===== DATA IN THIS EXERCISE =====

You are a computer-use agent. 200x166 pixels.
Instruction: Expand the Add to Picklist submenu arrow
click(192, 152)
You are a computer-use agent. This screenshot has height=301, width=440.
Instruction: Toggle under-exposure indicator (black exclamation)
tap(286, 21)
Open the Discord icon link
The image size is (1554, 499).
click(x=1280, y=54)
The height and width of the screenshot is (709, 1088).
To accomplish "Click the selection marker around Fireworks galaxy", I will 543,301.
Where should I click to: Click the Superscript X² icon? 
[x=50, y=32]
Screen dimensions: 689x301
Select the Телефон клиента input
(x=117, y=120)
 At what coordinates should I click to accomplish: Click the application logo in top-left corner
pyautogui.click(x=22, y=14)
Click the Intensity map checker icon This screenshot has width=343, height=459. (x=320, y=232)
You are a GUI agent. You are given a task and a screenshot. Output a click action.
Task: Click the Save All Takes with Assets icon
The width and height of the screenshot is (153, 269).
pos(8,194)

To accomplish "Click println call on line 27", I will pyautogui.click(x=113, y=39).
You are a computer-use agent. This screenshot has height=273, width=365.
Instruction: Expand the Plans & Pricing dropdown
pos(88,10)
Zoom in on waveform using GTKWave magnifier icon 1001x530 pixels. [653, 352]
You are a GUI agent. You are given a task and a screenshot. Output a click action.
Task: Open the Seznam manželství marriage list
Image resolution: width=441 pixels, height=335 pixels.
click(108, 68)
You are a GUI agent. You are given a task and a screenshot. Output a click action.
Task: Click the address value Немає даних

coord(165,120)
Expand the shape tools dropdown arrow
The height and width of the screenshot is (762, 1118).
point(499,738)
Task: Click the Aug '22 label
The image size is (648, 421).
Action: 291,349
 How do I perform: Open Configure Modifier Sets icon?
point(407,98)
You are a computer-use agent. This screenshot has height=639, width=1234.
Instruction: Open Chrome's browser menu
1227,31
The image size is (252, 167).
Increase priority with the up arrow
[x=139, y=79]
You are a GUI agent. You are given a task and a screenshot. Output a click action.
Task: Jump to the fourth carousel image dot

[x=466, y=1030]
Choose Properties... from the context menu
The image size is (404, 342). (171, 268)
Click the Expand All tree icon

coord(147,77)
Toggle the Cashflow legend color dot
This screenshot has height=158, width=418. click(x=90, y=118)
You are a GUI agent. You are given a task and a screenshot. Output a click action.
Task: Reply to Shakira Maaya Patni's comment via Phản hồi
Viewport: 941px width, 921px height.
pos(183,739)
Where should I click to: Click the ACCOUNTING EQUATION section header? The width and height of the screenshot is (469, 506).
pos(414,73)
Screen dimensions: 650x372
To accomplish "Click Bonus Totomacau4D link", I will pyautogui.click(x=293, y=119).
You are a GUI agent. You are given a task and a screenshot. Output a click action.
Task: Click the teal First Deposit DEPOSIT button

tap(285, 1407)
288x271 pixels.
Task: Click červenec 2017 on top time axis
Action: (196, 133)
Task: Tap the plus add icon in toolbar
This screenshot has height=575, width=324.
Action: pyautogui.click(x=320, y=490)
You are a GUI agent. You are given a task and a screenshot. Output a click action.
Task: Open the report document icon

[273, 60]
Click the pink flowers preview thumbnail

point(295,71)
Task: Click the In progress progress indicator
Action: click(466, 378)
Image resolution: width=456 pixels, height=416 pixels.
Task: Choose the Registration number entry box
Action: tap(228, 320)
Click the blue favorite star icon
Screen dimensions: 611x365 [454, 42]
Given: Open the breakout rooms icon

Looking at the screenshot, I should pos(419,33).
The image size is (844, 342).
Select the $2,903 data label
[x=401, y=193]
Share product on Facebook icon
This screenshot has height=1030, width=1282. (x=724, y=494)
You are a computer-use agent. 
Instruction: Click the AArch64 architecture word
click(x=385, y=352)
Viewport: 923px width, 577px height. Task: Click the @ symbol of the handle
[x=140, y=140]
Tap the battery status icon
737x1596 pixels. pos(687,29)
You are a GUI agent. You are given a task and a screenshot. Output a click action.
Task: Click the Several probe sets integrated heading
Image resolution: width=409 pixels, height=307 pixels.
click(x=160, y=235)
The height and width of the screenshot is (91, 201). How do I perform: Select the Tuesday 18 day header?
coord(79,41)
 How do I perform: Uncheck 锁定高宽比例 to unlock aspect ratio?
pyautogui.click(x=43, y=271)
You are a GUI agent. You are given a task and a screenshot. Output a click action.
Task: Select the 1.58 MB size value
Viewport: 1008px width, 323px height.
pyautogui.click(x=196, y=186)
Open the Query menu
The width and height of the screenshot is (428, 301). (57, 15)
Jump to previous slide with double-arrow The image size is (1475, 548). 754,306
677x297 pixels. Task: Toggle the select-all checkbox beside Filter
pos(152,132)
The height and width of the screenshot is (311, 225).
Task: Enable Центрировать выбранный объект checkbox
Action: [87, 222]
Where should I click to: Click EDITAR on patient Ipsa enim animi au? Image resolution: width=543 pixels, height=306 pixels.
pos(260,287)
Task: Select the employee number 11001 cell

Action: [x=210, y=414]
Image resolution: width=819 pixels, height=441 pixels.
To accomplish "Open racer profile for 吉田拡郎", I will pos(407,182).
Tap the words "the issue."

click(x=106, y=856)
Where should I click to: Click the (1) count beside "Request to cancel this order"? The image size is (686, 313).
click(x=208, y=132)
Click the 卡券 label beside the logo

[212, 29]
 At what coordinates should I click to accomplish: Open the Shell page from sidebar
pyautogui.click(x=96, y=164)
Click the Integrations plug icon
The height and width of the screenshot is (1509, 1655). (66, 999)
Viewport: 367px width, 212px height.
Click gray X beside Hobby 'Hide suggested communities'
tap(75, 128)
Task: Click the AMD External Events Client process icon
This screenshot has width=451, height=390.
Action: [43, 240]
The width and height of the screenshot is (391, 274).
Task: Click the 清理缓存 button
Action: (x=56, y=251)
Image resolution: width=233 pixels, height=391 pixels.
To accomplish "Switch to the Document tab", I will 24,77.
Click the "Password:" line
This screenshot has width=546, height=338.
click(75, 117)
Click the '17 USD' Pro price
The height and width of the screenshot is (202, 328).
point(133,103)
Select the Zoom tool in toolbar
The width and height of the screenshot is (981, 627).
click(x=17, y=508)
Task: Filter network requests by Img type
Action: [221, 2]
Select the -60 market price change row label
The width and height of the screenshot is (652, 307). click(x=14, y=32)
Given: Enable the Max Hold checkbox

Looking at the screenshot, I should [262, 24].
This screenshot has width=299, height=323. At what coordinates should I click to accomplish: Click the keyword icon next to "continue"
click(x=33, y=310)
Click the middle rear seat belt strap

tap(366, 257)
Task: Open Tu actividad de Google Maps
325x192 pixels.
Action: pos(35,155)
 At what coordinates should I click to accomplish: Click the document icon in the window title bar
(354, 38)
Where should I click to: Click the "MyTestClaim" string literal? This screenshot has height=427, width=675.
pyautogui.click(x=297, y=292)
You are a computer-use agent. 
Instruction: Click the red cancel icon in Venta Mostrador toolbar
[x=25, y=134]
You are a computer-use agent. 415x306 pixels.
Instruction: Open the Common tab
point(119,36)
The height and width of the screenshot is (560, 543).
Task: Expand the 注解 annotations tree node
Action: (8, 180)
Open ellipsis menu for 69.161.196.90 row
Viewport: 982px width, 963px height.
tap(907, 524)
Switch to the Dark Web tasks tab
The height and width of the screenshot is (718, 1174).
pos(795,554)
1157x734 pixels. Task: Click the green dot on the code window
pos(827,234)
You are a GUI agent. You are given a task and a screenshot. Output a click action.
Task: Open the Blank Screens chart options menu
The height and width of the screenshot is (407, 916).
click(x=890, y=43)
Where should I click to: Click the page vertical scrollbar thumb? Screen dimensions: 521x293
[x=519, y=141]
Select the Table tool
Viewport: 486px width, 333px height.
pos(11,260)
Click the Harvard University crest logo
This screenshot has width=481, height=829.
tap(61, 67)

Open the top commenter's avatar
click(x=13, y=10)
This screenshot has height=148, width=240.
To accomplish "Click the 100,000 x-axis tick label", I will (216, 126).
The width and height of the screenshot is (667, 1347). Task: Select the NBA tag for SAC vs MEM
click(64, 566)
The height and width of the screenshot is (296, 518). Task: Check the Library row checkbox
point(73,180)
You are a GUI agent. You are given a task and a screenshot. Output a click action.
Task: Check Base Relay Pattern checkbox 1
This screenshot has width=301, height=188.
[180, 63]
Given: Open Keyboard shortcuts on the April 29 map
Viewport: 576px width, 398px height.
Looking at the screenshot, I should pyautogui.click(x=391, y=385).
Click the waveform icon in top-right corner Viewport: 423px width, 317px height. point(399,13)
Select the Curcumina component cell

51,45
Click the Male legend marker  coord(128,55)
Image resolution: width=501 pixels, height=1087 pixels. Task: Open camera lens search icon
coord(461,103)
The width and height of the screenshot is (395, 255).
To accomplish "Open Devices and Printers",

=====

WHAT YOU SHOULD DO: For the word "marker", state how many lines of the entries contain it, with nothing else.

OUTPUT: 2